Duplicate the rows verbatim, starting at the line that contains "You are a computer-use agent. This" and ending at the line that contains "Looking at the screenshot, I should click(x=156, y=258).", with both of those lines included.

======== DATASET ENTRIES ========

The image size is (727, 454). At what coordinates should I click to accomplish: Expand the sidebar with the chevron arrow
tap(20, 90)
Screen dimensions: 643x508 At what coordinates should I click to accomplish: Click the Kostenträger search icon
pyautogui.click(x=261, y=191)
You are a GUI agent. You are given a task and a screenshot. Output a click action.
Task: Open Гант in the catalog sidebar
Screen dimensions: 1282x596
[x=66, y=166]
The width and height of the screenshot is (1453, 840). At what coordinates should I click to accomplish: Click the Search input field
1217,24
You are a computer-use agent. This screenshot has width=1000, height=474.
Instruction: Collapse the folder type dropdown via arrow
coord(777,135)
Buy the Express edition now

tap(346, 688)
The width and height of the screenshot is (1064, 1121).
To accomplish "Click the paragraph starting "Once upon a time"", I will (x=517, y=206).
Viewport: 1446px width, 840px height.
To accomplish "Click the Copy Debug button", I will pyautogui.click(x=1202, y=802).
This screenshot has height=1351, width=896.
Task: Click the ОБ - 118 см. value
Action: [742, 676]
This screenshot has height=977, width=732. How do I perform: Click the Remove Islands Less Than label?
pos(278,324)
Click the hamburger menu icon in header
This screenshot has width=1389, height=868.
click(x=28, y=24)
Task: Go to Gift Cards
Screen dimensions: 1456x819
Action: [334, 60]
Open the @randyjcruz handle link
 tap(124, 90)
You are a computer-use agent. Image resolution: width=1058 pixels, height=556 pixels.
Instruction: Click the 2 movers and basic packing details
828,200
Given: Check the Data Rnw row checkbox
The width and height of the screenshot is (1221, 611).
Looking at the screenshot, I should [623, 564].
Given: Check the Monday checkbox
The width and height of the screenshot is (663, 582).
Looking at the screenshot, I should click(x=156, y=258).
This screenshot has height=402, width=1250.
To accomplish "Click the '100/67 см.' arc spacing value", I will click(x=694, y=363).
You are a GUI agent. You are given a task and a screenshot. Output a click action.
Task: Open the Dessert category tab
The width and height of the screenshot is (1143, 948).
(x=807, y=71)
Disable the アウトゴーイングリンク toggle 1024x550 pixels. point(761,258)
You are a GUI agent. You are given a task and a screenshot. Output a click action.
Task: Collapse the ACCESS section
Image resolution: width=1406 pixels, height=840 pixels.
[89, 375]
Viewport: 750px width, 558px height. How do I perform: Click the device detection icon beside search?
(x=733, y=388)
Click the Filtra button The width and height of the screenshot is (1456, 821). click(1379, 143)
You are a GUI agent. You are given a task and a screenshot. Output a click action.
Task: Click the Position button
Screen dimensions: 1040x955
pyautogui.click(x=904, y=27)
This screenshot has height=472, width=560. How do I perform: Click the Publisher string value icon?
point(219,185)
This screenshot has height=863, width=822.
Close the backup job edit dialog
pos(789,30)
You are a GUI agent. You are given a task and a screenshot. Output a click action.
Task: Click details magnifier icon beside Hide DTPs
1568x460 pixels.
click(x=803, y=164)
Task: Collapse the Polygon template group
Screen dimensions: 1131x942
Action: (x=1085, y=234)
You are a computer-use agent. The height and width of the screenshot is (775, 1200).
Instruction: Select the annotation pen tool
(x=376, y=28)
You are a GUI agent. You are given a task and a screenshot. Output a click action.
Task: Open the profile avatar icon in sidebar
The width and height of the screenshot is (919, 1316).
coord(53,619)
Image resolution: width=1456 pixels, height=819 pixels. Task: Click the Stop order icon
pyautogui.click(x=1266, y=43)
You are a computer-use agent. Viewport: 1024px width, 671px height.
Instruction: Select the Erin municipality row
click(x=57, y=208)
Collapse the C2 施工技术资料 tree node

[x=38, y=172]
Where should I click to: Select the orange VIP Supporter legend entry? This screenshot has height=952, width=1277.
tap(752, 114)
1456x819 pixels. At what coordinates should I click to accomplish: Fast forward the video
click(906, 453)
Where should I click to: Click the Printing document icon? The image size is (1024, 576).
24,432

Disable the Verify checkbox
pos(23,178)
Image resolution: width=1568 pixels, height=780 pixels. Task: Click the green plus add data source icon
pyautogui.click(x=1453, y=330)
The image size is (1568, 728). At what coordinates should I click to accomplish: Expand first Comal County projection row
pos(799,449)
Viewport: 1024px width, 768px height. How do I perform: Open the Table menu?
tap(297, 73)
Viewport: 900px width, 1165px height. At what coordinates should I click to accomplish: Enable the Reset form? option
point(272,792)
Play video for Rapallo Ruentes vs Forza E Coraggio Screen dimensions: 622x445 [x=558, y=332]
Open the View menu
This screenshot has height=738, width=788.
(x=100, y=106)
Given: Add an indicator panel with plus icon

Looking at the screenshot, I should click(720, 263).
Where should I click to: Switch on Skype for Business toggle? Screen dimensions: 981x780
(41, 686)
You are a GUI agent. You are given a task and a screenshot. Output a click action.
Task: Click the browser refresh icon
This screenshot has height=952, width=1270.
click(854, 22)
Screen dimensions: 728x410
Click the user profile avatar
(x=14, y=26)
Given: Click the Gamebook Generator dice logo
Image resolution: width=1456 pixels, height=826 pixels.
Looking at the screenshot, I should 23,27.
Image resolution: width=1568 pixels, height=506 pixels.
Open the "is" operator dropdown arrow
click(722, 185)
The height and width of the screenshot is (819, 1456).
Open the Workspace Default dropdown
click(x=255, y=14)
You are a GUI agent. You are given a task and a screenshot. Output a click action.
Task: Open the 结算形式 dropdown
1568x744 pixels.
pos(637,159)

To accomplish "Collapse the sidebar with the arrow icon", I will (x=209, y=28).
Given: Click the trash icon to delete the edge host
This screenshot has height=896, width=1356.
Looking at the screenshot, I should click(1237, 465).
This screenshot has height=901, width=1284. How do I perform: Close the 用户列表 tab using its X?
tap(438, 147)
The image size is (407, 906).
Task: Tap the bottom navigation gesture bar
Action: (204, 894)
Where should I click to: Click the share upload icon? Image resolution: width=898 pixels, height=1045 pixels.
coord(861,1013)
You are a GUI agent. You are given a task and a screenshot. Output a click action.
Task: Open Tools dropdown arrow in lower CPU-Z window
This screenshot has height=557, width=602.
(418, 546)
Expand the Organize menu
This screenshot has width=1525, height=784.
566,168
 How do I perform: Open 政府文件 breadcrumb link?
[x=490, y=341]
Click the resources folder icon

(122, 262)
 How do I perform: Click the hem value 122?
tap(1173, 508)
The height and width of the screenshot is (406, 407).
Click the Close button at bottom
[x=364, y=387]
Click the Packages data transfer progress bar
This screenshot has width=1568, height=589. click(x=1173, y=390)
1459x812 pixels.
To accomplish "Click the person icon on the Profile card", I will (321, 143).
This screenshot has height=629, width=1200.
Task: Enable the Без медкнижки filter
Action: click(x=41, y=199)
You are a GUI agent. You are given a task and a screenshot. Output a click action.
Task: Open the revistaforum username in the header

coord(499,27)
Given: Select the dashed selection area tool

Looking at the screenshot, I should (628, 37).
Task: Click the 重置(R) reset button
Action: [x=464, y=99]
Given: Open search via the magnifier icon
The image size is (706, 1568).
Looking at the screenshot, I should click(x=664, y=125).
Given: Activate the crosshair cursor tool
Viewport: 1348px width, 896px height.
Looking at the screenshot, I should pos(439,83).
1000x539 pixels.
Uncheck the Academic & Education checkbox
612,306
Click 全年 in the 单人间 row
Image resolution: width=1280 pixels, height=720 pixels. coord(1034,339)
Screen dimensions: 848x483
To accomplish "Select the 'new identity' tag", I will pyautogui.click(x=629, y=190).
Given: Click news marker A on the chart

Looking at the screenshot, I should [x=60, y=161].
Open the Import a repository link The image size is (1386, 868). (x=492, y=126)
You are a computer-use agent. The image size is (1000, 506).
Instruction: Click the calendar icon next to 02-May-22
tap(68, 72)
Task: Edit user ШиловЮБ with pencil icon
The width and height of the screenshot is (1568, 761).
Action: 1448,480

========

## REPLY TO THE EXERCISE
You are a computer-use agent. This screenshot has width=1000, height=474.
Instruction: Collapse the folder type dropdown via arrow
coord(777,135)
Buy the Express edition now

tap(346, 688)
The width and height of the screenshot is (1064, 1121).
To accomplish "Click the paragraph starting "Once upon a time"", I will (x=517, y=206).
Viewport: 1446px width, 840px height.
To accomplish "Click the Copy Debug button", I will pyautogui.click(x=1202, y=802).
This screenshot has height=1351, width=896.
Task: Click the ОБ - 118 см. value
Action: [742, 676]
This screenshot has height=977, width=732. How do I perform: Click the Remove Islands Less Than label?
pos(278,324)
Click the hamburger menu icon in header
This screenshot has width=1389, height=868.
click(x=28, y=24)
Task: Go to Gift Cards
Screen dimensions: 1456x819
Action: [334, 60]
Open the @randyjcruz handle link
 tap(124, 90)
You are a computer-use agent. Image resolution: width=1058 pixels, height=556 pixels.
Instruction: Click the 2 movers and basic packing details
828,200
Given: Check the Data Rnw row checkbox
The width and height of the screenshot is (1221, 611).
Looking at the screenshot, I should [623, 564].
Given: Check the Monday checkbox
The width and height of the screenshot is (663, 582).
Looking at the screenshot, I should click(x=156, y=258).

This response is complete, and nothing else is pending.